Matt Yglesias points his readers in the direction of a truly frightening article in the July/August issue of the Atlantic. We would be remiss if we didn't do the same. The article, by Keir Leiber and Daryl Press, argues that the gap between Chinese and American nuclear capability has grown so much since the end of the Cold War that there would only be a very slim chance of China being able to respond to an American first strike. (The authors' original study, which they discussed extensively in Foreign Affairs over a year ago, argued that even the Russian nuclear arsenal would almost certainly be destroyed by an American first strike.)

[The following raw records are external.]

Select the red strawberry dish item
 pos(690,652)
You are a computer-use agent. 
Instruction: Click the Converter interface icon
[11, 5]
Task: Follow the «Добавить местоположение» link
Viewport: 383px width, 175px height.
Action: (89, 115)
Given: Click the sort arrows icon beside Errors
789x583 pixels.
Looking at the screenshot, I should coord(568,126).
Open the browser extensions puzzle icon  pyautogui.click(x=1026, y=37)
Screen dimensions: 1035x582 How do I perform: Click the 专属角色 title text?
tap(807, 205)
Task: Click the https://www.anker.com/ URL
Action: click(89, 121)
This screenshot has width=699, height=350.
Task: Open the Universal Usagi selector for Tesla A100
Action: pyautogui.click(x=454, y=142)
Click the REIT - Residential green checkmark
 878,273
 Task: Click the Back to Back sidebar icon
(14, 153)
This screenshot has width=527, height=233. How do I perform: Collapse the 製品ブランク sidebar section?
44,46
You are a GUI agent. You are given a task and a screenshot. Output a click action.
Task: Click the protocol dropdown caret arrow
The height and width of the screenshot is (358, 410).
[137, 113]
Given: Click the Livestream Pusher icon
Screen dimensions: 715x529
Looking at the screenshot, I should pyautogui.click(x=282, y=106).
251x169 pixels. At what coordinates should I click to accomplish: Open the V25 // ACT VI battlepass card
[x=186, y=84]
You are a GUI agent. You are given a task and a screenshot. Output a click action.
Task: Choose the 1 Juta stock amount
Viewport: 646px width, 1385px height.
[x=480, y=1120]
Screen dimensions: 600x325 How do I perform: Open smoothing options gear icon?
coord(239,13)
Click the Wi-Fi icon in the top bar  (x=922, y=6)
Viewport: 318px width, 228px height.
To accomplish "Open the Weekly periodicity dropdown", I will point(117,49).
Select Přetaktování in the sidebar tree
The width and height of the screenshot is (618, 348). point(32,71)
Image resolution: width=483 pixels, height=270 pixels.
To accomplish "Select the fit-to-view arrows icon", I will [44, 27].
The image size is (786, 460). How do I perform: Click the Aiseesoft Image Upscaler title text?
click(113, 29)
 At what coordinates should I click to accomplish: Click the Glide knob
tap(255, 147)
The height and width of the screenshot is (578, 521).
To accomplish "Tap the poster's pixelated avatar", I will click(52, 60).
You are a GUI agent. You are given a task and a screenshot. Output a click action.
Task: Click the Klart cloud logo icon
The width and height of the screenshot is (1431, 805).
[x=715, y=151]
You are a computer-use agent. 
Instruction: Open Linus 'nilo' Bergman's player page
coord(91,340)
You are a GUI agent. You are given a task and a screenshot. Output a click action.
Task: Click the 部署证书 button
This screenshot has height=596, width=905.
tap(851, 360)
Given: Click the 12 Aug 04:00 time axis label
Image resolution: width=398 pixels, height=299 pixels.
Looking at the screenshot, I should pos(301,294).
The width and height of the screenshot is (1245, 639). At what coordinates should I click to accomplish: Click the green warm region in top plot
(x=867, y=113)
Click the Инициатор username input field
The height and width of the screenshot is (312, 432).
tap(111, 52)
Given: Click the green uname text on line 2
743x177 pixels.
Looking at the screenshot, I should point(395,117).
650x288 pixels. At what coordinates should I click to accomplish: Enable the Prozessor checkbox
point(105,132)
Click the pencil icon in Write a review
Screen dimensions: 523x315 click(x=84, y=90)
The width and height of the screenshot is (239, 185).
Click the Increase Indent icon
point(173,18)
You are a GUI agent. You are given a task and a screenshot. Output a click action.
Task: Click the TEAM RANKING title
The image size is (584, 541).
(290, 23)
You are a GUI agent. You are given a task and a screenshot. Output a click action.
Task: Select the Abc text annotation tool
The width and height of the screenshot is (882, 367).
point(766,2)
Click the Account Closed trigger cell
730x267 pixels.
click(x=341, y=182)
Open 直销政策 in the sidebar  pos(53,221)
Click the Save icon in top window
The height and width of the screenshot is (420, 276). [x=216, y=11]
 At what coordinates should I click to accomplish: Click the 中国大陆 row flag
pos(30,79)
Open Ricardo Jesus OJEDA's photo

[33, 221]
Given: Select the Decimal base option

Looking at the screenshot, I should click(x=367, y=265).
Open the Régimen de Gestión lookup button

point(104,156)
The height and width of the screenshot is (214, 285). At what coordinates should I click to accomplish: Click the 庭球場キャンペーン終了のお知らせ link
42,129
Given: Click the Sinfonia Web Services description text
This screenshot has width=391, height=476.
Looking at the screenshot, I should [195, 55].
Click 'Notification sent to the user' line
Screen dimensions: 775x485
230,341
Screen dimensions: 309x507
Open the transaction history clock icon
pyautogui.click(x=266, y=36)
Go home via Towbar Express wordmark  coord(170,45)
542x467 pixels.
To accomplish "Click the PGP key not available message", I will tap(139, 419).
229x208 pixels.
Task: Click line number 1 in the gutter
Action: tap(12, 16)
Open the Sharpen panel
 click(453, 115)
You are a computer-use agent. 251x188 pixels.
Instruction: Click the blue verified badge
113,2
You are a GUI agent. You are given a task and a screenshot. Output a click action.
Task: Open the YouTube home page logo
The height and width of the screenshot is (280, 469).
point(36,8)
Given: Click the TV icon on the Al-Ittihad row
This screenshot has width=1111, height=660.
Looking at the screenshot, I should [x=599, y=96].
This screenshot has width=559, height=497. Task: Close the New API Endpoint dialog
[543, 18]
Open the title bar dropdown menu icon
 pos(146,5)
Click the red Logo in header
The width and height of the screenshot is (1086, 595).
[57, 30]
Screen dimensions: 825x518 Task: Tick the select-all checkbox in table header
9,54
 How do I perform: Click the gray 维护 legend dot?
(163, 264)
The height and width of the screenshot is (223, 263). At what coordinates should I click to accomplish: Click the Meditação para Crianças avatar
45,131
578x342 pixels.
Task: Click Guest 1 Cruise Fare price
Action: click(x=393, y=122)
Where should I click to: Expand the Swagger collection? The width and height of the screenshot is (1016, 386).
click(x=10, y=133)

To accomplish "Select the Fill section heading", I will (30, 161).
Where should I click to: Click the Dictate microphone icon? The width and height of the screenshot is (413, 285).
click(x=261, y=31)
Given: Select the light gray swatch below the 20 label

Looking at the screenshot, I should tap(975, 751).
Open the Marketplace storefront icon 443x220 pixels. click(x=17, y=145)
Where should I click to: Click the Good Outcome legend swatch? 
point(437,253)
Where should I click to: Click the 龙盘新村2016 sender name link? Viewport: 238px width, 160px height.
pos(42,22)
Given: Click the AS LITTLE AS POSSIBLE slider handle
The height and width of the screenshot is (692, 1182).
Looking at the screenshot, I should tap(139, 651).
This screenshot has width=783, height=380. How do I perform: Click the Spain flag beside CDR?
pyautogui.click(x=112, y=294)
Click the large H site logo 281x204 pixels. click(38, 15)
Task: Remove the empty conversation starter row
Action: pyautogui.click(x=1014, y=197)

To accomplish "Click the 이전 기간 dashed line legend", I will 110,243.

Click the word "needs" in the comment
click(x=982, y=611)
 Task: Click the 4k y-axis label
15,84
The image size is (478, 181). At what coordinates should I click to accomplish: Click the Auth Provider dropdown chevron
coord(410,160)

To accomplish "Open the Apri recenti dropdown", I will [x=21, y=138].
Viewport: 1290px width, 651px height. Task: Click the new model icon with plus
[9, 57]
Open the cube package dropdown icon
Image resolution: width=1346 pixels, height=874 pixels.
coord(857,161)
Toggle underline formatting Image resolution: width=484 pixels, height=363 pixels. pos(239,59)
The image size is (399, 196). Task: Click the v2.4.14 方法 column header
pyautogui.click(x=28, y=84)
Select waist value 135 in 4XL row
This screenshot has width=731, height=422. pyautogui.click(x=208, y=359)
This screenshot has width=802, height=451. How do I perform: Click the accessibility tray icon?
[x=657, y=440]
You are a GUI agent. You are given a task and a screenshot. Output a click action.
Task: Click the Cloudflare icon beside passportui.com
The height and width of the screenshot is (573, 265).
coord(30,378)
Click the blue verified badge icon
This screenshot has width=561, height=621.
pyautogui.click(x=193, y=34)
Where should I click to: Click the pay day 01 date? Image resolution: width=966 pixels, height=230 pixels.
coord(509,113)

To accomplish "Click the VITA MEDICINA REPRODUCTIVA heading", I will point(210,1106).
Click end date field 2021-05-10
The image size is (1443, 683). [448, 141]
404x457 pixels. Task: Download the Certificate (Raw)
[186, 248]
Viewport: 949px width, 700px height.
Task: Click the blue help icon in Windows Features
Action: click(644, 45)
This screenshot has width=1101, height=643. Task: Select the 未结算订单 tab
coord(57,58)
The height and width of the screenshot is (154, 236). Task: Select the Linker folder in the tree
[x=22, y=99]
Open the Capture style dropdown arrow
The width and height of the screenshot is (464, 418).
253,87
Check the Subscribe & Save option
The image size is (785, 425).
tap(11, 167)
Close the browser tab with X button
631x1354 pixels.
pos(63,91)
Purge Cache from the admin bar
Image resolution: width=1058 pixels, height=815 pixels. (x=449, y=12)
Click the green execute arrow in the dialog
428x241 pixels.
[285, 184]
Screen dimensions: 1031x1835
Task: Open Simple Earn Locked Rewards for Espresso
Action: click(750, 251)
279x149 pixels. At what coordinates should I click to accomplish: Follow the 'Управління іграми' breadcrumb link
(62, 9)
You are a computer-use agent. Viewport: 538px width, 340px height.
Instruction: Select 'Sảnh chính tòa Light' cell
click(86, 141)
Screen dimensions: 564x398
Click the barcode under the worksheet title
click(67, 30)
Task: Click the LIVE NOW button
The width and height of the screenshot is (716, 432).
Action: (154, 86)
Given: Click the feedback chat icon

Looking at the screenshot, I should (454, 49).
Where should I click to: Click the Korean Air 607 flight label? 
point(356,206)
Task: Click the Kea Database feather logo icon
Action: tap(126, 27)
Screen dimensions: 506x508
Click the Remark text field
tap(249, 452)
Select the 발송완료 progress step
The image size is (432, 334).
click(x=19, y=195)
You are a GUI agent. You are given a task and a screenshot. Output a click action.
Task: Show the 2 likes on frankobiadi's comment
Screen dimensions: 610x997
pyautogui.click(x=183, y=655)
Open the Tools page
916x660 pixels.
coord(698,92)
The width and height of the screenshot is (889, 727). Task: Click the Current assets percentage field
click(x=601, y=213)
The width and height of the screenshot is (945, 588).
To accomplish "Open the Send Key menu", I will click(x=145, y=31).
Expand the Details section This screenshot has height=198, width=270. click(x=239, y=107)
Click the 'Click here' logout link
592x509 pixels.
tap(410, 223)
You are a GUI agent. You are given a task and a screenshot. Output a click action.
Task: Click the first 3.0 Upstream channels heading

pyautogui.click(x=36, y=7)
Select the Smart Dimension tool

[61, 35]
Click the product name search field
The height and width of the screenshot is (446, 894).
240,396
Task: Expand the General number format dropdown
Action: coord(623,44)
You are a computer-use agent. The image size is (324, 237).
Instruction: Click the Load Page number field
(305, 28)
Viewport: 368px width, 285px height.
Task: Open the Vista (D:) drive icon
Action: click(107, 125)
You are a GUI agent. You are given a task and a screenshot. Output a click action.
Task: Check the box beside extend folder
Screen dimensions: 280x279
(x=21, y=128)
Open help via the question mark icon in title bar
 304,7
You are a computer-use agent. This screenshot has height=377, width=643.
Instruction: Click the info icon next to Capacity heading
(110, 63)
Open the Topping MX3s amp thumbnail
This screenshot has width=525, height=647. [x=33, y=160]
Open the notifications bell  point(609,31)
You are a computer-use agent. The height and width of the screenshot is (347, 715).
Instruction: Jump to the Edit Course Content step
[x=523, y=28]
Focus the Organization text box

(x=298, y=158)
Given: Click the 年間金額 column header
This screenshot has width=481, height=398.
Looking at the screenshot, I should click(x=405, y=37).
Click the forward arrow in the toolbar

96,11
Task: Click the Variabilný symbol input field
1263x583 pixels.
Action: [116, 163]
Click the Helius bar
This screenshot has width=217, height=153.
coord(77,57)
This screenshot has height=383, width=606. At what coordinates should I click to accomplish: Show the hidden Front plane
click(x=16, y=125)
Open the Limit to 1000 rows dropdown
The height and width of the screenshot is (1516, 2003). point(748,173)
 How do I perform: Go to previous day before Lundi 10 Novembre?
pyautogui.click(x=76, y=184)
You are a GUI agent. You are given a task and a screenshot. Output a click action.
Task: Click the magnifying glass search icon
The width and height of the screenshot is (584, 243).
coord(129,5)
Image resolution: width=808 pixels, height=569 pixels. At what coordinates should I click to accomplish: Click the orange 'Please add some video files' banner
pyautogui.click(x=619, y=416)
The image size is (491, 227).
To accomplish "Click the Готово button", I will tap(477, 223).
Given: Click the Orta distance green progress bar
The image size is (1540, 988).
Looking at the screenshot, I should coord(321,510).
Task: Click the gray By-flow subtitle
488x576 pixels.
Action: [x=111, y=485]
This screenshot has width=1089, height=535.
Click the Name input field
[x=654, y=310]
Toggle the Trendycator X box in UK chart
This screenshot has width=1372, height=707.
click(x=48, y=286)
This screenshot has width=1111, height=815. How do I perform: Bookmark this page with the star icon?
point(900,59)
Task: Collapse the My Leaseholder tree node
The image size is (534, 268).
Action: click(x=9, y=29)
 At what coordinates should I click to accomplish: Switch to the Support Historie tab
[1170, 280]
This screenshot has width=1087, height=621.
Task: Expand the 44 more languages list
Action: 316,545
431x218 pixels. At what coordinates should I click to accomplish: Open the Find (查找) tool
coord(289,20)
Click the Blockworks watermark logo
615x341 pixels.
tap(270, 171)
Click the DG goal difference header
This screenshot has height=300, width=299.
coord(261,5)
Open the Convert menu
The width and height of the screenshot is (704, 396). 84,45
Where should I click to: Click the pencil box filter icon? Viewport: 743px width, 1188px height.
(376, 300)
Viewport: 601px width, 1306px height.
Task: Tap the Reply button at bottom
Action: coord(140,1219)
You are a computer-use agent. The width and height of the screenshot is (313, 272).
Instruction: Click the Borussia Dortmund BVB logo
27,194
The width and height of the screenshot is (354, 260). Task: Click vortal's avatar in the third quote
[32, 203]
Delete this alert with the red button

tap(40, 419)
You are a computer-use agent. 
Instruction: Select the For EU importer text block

If the authors are right, this means the end of "Mutually-Assured Destruction," or MAD. They remind us why that matters:
During the Cold War, MAD rendered the debate about the wisdom of nuclear primacy little more than a theoretical exercise. Now that MAD and the awkward equilibrium it maintained are about to be upset, the argument has become deadly serious. Hawks will undoubtedly see the advent of U.S. nuclear primacy as a positive development. For them, MAD was regrettable because it left the United States vulnerable to nuclear attack. With the passing of MAD, they argue, Washington will have what strategists refer to as "escalation dominance" — the ability to win a war at any level of violence — and will thus be better positioned to check the ambitions of dangerous states such as China, North Korea, and Iran.
We're still fighting a conventional "pre-emptive war" that began over four years ago. If the hawks want to turn their pre-emptive wars nuclear, they can do so without fear of retaliation.